Breast screening backlog concerning, head radiologist says
Imaging specialists say it's safe to keep your appointment
The head of the breast imaging section of The Ottawa Hospital (TOH) says the department has a backlog of about 20,000 patients who haven't received routine screening during the pandemic — and is worried about seeing more advanced cancers in patients who skip appointments.
Dr. Jean Seely said the department has rebuilt some of the capacity it lost early in the pandemic — but some people have not shown up for appointments.
"They're so focused on COVID that they're not actually coming in," Seely said.
She said the estimated backlog is based on the normal number of screenings performed in a year.
Some patients and even family doctors weren't aware that mammography was resuming at the hospital, she said. The hospital is sending invitations to remind people to book and follow up on appointments.
However, some patients are showing signs they should have been screened earlier, she said.
"More women are coming in with lumps that are palpable," Seely said. "The more advanced cancers are when you're diagnosed, the more likely they're going to need more surgery, more expensive chemotherapy ... and more time off work. It's really critical to our health-care system to do this kind of early diagnosis."
Seely said women between ages 50 and 74 who qualify for the Ontario Breast Screening Program will be getting appointment reminders.
"Cancer doesn't stop with COVID."
The Champlain region, an area that covers the nation's capital and stretches across rural Ottawa under the Champlain Local Health Integration Network, reported a major drop in the number of MRIs and CT scans performed in April 2020 compared to February of that year — each fell by about 5,000 procedures.
Dr. Richard Aviv, head of the medical imaging department at TOH, said the backlog was at its worst in November in the region, but both MRI and CT capacity was expanded and the health system is catching up.

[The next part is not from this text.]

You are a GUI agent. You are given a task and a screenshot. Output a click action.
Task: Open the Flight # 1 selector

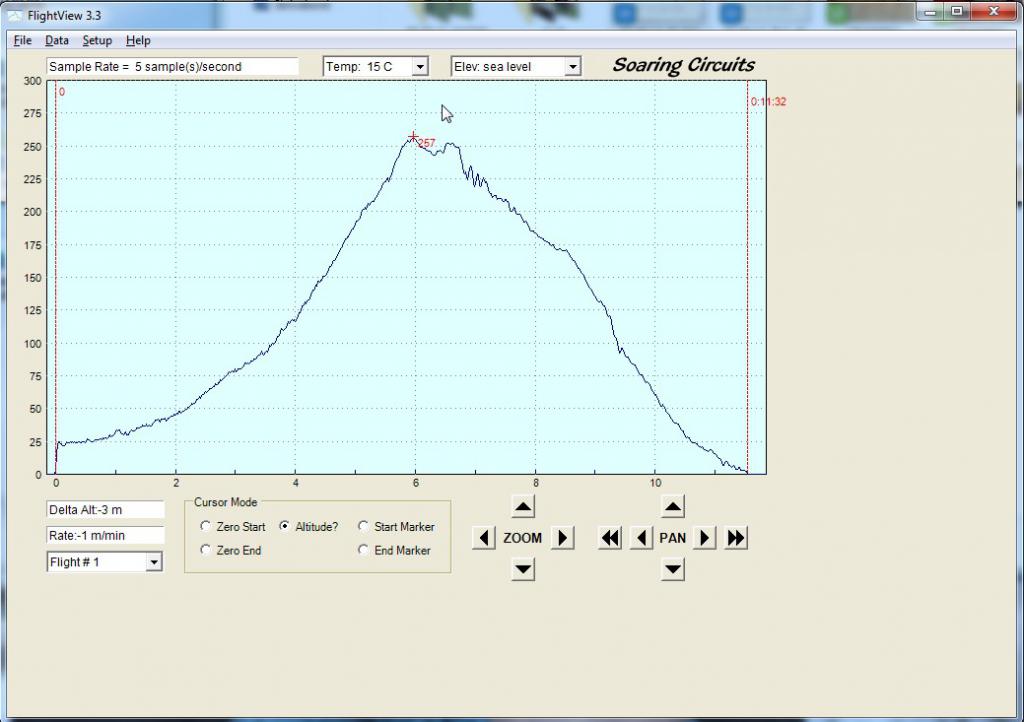(x=153, y=563)
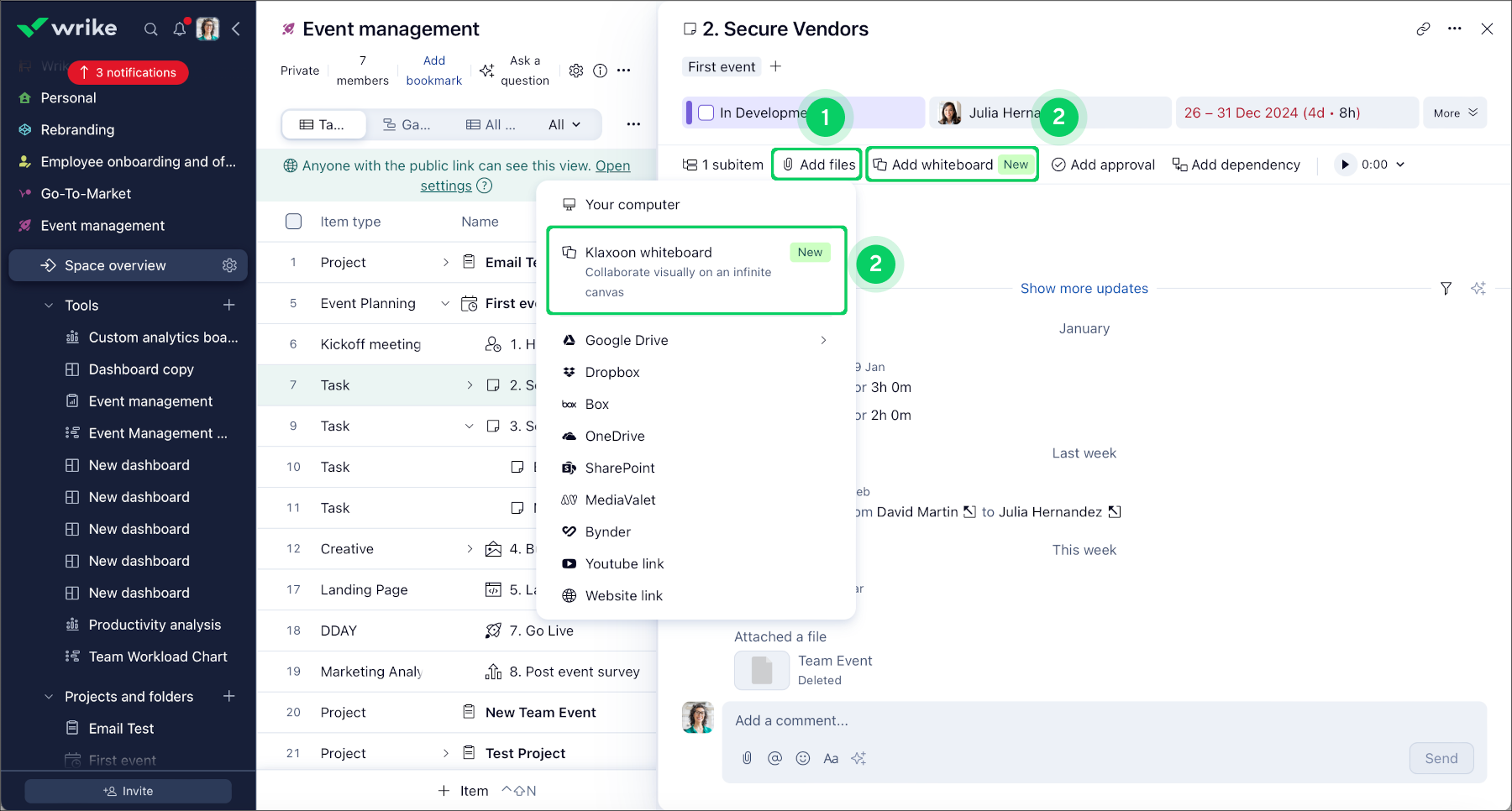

"We're not quite out of the woods yet but we're very, very close." Aviv said. "Our CT and MRI wait times have both reduced to lower than pre-COVID levels."
Last June, there were about 22,000 patients in the backlog for MRIs in the region, which reduced to about 12,000 by mid-February, Aviv said.
There were about 28,000 CT scans in the backlog in June and that number has been reduced to about 25,000 this past month, Aviv added. About 14,000 of those patients waiting don't have appointments booked, he said.
However, he said, the hospital's efforts to have more scanners working 24/7 didn't help increase capacity, because patients weren't taking those appointments. Those overnight hours have since been reduced, he said.
"Patients wouldn't show up. I'd really like to have a model where we could do our well, young outpatients overnight," he said, adding that this would allow health professionals to focus on more severely ill patients during the day.
Aviv said the imaging department is building a more effective patient booking system.